Kindle Edition, 224 pages
Published August 4th 2020 (first published November 29th 2017)
A 5 star read
Imagine a day when we can no longer eat meat from animals, because they are infected with a virus that could potentially kill us. In response to that the government makes cannibalism legal! And yes, now we got breeding facilities and slaughterhouses for “special meat”. Sounds insane, right? Well, enter the world of Tender is the Flesh and you get exactly that.
Marco works at a processing plant in order to afford the care his sick father needs. He might hate his work, as would most people, but he knows what he has to do. He has learned how to detach himself from his work, and no longer sees “the meat” as human. That is until he is given his own female specimen, and within a short while he realizes she is an awful lot like him. A normal human being.
I feel like I should start my review with how repulsive and gross this book is. But honestly, it wasn’t to me. It makes me feel a bit odd how much I actually enjoyed this book. You’re probably thinking how can she enjoy a book about butchering and eating humans? Well, it might be about that on the surface, but if we dive deeper we get a whole other story.
------
- _ACTIVITY_
Carry on the review of Tender is the Flesh from its last sentence.

Saved data entries:
------
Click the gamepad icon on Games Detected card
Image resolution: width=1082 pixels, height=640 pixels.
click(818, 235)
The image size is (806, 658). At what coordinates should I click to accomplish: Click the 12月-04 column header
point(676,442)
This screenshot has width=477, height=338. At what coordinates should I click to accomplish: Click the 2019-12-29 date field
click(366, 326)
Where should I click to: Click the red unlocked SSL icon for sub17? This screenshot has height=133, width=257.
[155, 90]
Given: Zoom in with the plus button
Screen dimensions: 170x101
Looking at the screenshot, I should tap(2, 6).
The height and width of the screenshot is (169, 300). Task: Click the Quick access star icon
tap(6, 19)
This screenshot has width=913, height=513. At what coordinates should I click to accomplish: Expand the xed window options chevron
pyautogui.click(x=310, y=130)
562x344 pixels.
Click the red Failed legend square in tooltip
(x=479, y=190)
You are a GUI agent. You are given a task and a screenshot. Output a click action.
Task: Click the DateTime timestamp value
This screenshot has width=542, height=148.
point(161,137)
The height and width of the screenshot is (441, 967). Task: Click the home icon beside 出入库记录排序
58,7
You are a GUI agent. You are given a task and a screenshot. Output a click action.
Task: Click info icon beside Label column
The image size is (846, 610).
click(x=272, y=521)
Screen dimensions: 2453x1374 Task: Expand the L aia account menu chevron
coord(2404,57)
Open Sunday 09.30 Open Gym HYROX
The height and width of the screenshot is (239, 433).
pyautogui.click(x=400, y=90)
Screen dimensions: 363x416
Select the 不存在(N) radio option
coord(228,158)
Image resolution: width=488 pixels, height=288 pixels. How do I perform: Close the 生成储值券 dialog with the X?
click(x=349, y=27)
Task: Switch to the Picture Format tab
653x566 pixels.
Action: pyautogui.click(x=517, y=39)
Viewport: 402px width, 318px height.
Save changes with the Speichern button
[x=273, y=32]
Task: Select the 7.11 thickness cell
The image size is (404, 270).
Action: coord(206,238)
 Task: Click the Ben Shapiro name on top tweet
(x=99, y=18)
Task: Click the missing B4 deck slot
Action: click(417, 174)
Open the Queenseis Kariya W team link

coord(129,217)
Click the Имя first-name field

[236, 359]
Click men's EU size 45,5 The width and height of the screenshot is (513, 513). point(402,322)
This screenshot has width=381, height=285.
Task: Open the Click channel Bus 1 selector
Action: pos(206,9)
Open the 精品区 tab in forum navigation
------
- _RESULT_
This isn’t just a book about cannibalism. It’s also a book about losing the ones you love, and trying to live your life after. It’s a book about the government, and how dangerous it is to blindly trust it. It is about the animals we take for granted and abuse. There is so much packed into these 224 pages, it’s hard to summarize it all.
One point I might add, I could’ve gone without the scene with the puppies. I know it sounds odd to complain about that after just saying I enjoyed a book about eating people, but well I’m a huge animal lover, so there it is.
And yes, it is gross. Revolting at times. But I still loved it in all its weirdness.